▶ _SUPPLIED TEXT_
● ● ●
North Yorkshire Council facing pressure to fund national parks’ priorities

Pressure is mounting on North Yorkshire Council to increase funding to boost national parks, such as by establishing a public transport network and maintaining rights of way, following Government move to force local authorities to further protected landscapes’ aims in decisions.

Full meetings of both the North York Moors and Yorkshire Dales national park authorities this week heard calls for the authority, which is facing annual deficits of above £30m, to start making contributions to resolving issues in the park that it has statutory responsibilities for.

Both meetings heard the Government had indicated its intention to amend legislation to require other public bodies to give greater weight to the statutory purposes for which national parks were designated whenever they are operating within them, or making policy decisions that would affect them.

Authority members were told the changes would see public bodies and others with statutory powers such as utility firms facing strengthened requirements in relation to the national park’s management plans and achieving their objectives.

The meetings also heard the Government also intends to set a series of targets, such as for greenhouse gas emissions, for national parks, and all relevant local partners will be expected to contribute to their achievement.

The North York Moors meeting heard the authority had already started negotiations with the council over providing funding for “delivery of the statutory rights of way obligations”.

The meeting was told before austerity, the park authority received a nominal contribution from North Yorkshire County Council for the delivery of their statutory services.

During a debate on the priorities of the Yorkshire Dales body, and its management plan, members heard the authority was expecting a freeze in the national park’s grant from Government for the next three years.

Members were told while North Yorkshire and Westmorland and Furness councils had both the statutory responsibilities and resources for delivering public transport in the national park, the park authority had been given neither.

The authority’s natural environment champion, Mark Corner, highlighted how members had agreed in March to consider the case for press councils to help deliver a sustainable transport framework for the national park.
● ● ●
▶ _RECORDED INFORMATION_
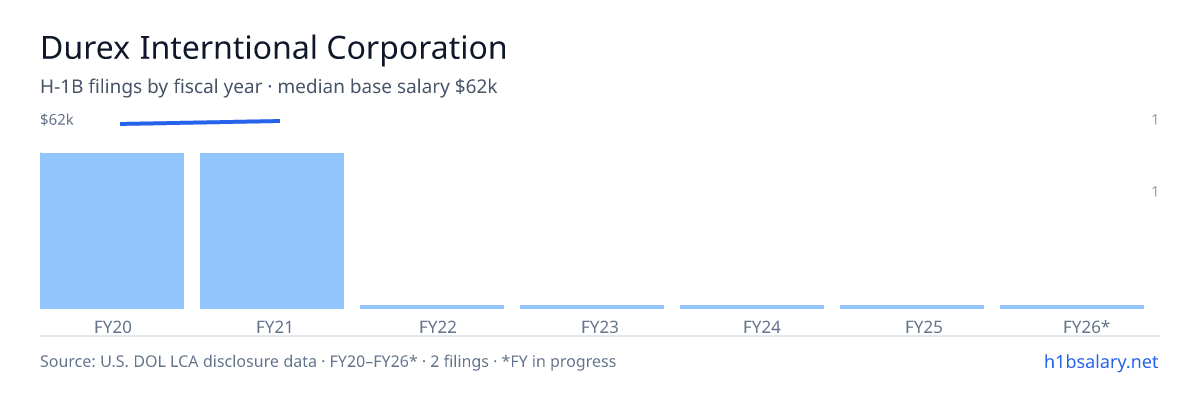
Task: Click the FY20 filings bar
Action: (x=112, y=231)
● ● ●
▶ _WORK TO DO_
**1)** Copy the national parks article from "Authority members were" through "achieving their objectives.", inclusive, swapping "utility firms" for "energy companies".
**2)** Answer these questions from the national parks article:
(a) What size of annual deficit is North Yorkshire Council facing?
(b) For how many years does the Yorkshire Dales authority expect the national park's Government grant to be frozen?
(c) In which month did members agree to consider the case for pressing councils to help deliver a sustainable transport framework?

▶ _LIST OF SOLUTIONS_
**1)**
Authority members were told the changes would see public bodies and others with statutory powers such as energy companies facing strengthened requirements in relation to the national park’s management plans and achieving their objectives.

**2)**
(a) Above £30m.
(b) The next three years.
(c) March.